Prices are subject to change. Check the official site for current details.
Tech Details
- Type: Open-source local autonomous AI coding agent
- IDEs: Standalone Desktop app (macOS, Linux, Windows) via download or Homebrew; CLI tool; no VS Code or JetBrains extension
- Key features: Model-agnostic, MCP server extensibility, local/offline model support (Ollama), autonomous task execution, self-correcting iteration, cross-platform, free and open source
- Privacy / hosting: Runs fully locally; no Goose cloud infrastructure; data sent only to your chosen LLM provider
- Models / context window: Supports Claude 4 (recommended), GPT models, Gemini, Llama, and 200+ via OpenRouter; context window depends on chosen model
When to Choose This Over Claude Code
- When you want a completely free coding agent with no subscription — you pay only for LLM API calls you make
- When privacy matters and you don't want your code or conversations processed by any cloud agent service beyond your chosen LLM provider
- When you need model flexibility and want to switch between Claude, GPT, Gemini, or local Ollama models without changing your tool
- When you want to extend agent capabilities with custom MCP servers or external API integrations
- When you prefer a Desktop GUI app in addition to CLI access
When Claude Code May Be a Better Fit
- When you are already deeply invested in the Anthropic ecosystem and want tight, first-party Claude integration with minimal configuration
- When you need GitHub/GitLab issue-based task delegation or Slack-triggered workflows (Goose requires active local sessions)

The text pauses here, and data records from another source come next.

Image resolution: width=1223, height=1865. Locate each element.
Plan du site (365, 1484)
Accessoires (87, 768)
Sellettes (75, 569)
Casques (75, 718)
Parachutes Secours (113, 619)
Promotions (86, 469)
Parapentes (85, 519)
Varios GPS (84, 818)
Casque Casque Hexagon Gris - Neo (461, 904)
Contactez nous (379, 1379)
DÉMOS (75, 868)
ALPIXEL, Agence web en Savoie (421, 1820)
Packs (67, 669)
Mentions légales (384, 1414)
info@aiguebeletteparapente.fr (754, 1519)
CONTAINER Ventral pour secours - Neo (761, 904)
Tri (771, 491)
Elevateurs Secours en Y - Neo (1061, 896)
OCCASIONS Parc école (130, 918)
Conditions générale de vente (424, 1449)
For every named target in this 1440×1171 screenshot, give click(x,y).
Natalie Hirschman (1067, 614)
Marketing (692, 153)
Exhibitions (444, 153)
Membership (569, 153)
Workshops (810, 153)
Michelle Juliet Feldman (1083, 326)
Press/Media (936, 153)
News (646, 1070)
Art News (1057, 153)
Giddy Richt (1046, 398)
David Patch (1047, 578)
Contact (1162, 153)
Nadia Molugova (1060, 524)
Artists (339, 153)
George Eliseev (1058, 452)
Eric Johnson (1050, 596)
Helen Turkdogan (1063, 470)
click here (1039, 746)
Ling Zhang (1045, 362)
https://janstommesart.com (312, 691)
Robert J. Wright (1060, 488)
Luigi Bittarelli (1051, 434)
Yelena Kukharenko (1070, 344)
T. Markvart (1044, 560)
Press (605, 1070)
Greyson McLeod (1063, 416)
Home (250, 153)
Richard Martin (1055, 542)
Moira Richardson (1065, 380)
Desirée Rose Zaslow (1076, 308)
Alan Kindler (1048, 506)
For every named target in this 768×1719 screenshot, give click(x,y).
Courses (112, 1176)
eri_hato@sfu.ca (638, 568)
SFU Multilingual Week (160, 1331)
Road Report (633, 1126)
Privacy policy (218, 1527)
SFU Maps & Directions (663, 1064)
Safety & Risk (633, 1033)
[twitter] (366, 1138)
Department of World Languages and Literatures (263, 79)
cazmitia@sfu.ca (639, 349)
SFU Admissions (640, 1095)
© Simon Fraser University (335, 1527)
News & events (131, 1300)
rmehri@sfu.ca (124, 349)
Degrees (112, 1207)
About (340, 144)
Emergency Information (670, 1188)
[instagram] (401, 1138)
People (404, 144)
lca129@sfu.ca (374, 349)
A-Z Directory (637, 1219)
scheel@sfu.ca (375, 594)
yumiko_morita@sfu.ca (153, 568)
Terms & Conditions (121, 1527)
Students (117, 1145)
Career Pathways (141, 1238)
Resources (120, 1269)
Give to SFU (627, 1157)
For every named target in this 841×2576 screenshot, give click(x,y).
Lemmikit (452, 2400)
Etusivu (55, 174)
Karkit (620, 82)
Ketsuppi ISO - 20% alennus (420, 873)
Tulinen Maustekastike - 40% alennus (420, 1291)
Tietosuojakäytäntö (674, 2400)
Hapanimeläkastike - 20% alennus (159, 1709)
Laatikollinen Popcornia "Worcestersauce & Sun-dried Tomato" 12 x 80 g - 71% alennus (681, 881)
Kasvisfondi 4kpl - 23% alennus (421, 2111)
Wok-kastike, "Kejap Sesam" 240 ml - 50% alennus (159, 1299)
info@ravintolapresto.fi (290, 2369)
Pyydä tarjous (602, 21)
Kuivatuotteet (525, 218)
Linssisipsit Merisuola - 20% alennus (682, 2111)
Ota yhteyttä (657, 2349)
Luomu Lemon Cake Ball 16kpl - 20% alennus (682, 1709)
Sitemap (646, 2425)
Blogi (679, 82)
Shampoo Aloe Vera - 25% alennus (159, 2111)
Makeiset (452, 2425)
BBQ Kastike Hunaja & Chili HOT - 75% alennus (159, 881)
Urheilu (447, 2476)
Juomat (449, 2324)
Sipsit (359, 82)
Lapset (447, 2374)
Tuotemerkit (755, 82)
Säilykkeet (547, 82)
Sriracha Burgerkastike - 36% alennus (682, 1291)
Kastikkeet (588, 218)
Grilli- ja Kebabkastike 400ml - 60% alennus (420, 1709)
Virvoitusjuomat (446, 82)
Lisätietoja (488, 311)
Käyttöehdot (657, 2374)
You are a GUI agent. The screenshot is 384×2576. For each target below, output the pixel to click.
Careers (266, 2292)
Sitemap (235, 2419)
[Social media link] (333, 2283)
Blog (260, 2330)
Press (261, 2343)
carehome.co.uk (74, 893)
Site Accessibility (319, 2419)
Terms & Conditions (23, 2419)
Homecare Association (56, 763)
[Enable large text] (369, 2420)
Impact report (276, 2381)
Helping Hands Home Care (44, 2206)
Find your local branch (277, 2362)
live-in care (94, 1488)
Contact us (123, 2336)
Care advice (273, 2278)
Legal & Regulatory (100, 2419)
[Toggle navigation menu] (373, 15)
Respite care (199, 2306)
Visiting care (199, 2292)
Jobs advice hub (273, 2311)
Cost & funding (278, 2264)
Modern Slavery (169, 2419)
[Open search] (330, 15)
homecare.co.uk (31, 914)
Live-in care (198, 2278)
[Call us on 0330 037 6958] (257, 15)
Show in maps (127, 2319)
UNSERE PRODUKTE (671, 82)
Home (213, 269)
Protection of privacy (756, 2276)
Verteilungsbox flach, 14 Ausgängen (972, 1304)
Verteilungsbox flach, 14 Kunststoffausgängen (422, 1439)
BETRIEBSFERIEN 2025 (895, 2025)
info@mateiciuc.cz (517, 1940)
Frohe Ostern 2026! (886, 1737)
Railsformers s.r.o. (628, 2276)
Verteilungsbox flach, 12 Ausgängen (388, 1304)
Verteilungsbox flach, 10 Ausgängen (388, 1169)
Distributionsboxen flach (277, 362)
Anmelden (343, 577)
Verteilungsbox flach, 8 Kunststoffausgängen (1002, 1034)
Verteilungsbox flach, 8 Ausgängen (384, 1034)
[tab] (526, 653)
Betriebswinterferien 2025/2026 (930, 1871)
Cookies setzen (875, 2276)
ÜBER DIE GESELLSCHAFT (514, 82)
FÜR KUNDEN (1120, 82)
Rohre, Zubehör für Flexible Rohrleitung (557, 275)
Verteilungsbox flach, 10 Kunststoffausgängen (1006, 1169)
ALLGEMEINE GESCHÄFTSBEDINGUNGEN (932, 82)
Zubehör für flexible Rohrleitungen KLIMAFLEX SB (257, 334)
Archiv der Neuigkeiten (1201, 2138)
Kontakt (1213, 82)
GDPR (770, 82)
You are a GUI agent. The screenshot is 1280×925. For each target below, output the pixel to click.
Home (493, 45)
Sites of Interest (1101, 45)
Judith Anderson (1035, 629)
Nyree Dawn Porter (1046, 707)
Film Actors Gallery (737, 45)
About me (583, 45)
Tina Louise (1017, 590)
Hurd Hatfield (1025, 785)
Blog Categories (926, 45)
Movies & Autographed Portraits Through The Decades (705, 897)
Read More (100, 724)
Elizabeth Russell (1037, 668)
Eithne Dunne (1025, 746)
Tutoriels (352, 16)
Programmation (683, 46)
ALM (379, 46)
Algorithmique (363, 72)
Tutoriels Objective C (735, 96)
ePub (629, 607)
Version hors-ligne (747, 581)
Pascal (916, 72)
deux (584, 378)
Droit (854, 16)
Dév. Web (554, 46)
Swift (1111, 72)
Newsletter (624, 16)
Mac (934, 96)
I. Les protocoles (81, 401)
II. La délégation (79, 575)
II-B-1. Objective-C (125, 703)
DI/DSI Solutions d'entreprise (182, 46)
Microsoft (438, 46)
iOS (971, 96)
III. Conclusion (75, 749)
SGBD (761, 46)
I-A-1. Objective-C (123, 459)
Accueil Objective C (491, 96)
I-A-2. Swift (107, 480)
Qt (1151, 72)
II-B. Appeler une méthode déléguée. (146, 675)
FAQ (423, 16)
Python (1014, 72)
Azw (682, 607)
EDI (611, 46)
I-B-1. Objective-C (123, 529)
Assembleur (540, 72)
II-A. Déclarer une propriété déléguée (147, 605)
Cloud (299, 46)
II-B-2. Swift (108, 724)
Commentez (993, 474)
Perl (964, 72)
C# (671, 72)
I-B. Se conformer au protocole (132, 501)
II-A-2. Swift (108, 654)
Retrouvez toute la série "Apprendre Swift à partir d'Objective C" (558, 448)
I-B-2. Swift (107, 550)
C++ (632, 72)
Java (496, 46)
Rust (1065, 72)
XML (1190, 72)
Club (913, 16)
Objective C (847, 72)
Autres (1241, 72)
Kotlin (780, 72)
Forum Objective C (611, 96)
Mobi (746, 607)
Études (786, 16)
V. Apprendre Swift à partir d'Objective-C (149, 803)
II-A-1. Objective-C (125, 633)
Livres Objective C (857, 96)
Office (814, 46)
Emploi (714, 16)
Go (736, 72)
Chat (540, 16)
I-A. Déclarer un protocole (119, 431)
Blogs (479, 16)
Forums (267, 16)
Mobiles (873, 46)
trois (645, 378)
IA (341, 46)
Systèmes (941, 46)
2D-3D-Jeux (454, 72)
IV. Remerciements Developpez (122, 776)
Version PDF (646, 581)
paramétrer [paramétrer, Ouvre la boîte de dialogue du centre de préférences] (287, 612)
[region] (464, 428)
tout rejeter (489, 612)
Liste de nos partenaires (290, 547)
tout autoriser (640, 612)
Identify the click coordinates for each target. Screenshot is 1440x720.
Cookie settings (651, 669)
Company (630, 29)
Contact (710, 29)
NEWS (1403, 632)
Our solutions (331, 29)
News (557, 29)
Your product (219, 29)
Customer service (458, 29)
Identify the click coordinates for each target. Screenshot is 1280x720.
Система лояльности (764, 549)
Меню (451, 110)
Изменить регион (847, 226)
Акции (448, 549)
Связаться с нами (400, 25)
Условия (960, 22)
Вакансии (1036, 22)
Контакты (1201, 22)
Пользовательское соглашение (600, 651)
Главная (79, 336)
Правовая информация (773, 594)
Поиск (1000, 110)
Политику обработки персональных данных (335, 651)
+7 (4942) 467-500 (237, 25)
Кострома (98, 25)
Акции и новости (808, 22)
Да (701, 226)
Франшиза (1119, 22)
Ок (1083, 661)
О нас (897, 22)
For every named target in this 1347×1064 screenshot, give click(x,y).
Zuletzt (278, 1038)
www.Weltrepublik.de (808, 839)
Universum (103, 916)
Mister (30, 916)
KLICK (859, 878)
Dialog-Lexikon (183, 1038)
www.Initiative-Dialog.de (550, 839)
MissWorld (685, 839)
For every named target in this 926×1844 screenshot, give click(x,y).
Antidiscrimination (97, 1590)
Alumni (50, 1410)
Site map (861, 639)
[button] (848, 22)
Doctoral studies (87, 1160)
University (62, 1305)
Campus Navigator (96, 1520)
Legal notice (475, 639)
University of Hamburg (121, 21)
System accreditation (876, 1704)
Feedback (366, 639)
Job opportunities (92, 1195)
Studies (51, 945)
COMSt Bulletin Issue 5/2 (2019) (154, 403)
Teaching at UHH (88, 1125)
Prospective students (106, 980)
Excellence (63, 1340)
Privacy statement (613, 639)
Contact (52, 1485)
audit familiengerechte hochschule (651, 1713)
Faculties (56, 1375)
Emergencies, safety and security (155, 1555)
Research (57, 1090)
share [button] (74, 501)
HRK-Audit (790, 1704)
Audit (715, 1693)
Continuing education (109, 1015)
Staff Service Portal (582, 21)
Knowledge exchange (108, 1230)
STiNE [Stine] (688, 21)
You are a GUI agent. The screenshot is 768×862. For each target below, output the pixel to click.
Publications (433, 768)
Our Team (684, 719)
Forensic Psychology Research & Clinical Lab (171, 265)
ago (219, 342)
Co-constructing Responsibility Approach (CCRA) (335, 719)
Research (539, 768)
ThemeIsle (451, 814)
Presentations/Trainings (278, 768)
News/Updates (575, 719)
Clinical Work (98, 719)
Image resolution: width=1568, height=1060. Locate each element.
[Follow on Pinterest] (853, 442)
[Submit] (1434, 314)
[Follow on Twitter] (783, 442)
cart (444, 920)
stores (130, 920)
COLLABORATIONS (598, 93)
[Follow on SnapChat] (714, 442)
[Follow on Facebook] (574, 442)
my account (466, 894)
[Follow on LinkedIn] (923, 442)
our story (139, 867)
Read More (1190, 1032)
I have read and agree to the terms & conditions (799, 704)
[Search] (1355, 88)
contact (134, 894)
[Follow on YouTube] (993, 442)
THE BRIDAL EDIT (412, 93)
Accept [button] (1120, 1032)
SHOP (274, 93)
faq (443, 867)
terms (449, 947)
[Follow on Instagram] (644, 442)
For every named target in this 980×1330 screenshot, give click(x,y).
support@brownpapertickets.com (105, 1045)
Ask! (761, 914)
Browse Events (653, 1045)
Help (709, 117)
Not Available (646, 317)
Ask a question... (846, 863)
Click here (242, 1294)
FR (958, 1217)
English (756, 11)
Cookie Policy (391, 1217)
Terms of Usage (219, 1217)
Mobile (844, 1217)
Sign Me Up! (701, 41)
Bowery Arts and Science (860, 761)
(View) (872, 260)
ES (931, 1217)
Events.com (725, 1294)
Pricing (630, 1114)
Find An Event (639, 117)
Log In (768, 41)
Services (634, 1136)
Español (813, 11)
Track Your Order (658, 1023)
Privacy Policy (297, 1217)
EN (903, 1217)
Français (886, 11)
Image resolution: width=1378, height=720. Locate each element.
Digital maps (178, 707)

- When you prefer a terminal-native experience without needing a separate Desktop app or CLI tool installation
Conclusion
Goose is a standout open-source alternative to Claude Code for developers who prioritize privacy, model flexibility, and zero subscription costs. Built by Block with enterprise-grade engineering sensibility but targeted at individual developers and small teams, Goose delivers autonomous coding agent capabilities that rival commercial tools — without vendor lock-in or monthly fees. Developers who want to run a capable coding agent locally, connect it to any LLM, and extend it with custom tools via MCP will find Goose hard to beat.
Sources
FAQ
Is Goose free?
Yes. Goose itself is completely free and open source. You only pay for the LLM API calls made to your chosen model provider (e.g., Anthropic, OpenAI, or OpenRouter). There is no Goose subscription or license fee. New users also receive $10 in free credits via Tetrate Agent Router on first authentication.
Does Goose work with VS Code?
Goose does not have a VS Code extension. It runs as a standalone Desktop application or a CLI tool. However, because Goose operates locally and can read and write files on your system, you can use it alongside VS Code — run Goose in a terminal or the Desktop app while editing code in VS Code.
How does Goose compare to Claude Code?
Both Goose and Claude Code are local developer tools (not cloud-managed agents), but Goose is open source, supports any LLM provider, and is completely free (excluding LLM costs). Claude Code is a first-party Anthropic CLI agent that uses Claude models specifically. Goose also supports local offline models via Ollama, which Claude Code does not.
Can Goose run offline with local AI models?
Yes. Goose supports local model providers like Ollama, allowing it to run fully offline with models such as Llama 3, Mistral, or other locally-served models. This is ideal for developers who want complete privacy or operate in air-gapped environments.
Who built Goose and is it actively maintained?
Goose is built by Block, the company behind Square, Cash App, and Tidal. It is actively maintained on GitHub at github.com/block/goose and has a Discord community (discord.gg/goose-oss) for users and contributors.